Work order:
Write out all of the entries exactly, please.

Records drawn from a dataset:
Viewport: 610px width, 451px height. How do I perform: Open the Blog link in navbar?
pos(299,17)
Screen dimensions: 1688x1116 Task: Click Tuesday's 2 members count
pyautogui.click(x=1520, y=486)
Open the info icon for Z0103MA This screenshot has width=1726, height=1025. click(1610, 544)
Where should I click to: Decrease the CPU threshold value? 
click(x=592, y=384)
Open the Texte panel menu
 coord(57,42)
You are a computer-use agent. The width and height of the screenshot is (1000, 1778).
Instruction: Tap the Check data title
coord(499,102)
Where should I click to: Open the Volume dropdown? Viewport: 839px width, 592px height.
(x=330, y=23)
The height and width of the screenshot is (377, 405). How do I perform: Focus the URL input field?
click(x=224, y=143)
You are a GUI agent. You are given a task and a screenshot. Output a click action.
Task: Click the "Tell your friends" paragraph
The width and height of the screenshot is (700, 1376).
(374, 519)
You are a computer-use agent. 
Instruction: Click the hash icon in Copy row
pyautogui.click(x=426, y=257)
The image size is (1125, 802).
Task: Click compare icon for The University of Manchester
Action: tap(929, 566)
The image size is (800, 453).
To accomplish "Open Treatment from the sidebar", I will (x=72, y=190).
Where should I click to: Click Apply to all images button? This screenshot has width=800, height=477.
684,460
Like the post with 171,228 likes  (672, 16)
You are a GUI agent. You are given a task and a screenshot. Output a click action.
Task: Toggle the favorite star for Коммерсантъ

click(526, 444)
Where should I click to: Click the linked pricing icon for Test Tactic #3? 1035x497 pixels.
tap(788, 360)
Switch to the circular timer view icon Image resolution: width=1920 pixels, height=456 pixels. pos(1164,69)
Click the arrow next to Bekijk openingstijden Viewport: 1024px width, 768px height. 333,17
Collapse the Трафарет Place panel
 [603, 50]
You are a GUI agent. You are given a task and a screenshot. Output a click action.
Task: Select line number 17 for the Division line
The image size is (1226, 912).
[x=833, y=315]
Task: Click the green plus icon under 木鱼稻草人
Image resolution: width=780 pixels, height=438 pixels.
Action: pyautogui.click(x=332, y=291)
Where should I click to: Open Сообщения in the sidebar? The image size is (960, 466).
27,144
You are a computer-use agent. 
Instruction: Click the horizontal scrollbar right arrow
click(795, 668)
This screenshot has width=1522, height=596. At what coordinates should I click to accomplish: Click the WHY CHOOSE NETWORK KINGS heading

Reply:
Viewport: 610px width, 451px height. How do I perform: Open the Blog link in navbar?
pos(299,17)
Screen dimensions: 1688x1116 Task: Click Tuesday's 2 members count
pyautogui.click(x=1520, y=486)
Open the info icon for Z0103MA This screenshot has width=1726, height=1025. click(1610, 544)
Where should I click to: Decrease the CPU threshold value? 
click(x=592, y=384)
Open the Texte panel menu
 coord(57,42)
You are a computer-use agent. The width and height of the screenshot is (1000, 1778).
Instruction: Tap the Check data title
coord(499,102)
Where should I click to: Open the Volume dropdown? Viewport: 839px width, 592px height.
(x=330, y=23)
The height and width of the screenshot is (377, 405). How do I perform: Focus the URL input field?
click(x=224, y=143)
You are a GUI agent. You are given a task and a screenshot. Output a click action.
Task: Click the "Tell your friends" paragraph
The width and height of the screenshot is (700, 1376).
(374, 519)
You are a computer-use agent. 
Instruction: Click the hash icon in Copy row
pyautogui.click(x=426, y=257)
The image size is (1125, 802).
Task: Click compare icon for The University of Manchester
Action: tap(929, 566)
The image size is (800, 453).
To accomplish "Open Treatment from the sidebar", I will (x=72, y=190).
Where should I click to: Click Apply to all images button? This screenshot has width=800, height=477.
684,460
Like the post with 171,228 likes  (672, 16)
You are a GUI agent. You are given a task and a screenshot. Output a click action.
Task: Toggle the favorite star for Коммерсантъ

click(526, 444)
Where should I click to: Click the linked pricing icon for Test Tactic #3? 1035x497 pixels.
tap(788, 360)
Switch to the circular timer view icon Image resolution: width=1920 pixels, height=456 pixels. pos(1164,69)
Click the arrow next to Bekijk openingstijden Viewport: 1024px width, 768px height. 333,17
Collapse the Трафарет Place panel
 [603, 50]
You are a GUI agent. You are given a task and a screenshot. Output a click action.
Task: Select line number 17 for the Division line
The image size is (1226, 912).
[x=833, y=315]
Task: Click the green plus icon under 木鱼稻草人
Image resolution: width=780 pixels, height=438 pixels.
Action: pyautogui.click(x=332, y=291)
Where should I click to: Open Сообщения in the sidebar? The image size is (960, 466).
27,144
You are a computer-use agent. 
Instruction: Click the horizontal scrollbar right arrow
click(795, 668)
This screenshot has width=1522, height=596. At what coordinates should I click to accomplish: Click the WHY CHOOSE NETWORK KINGS heading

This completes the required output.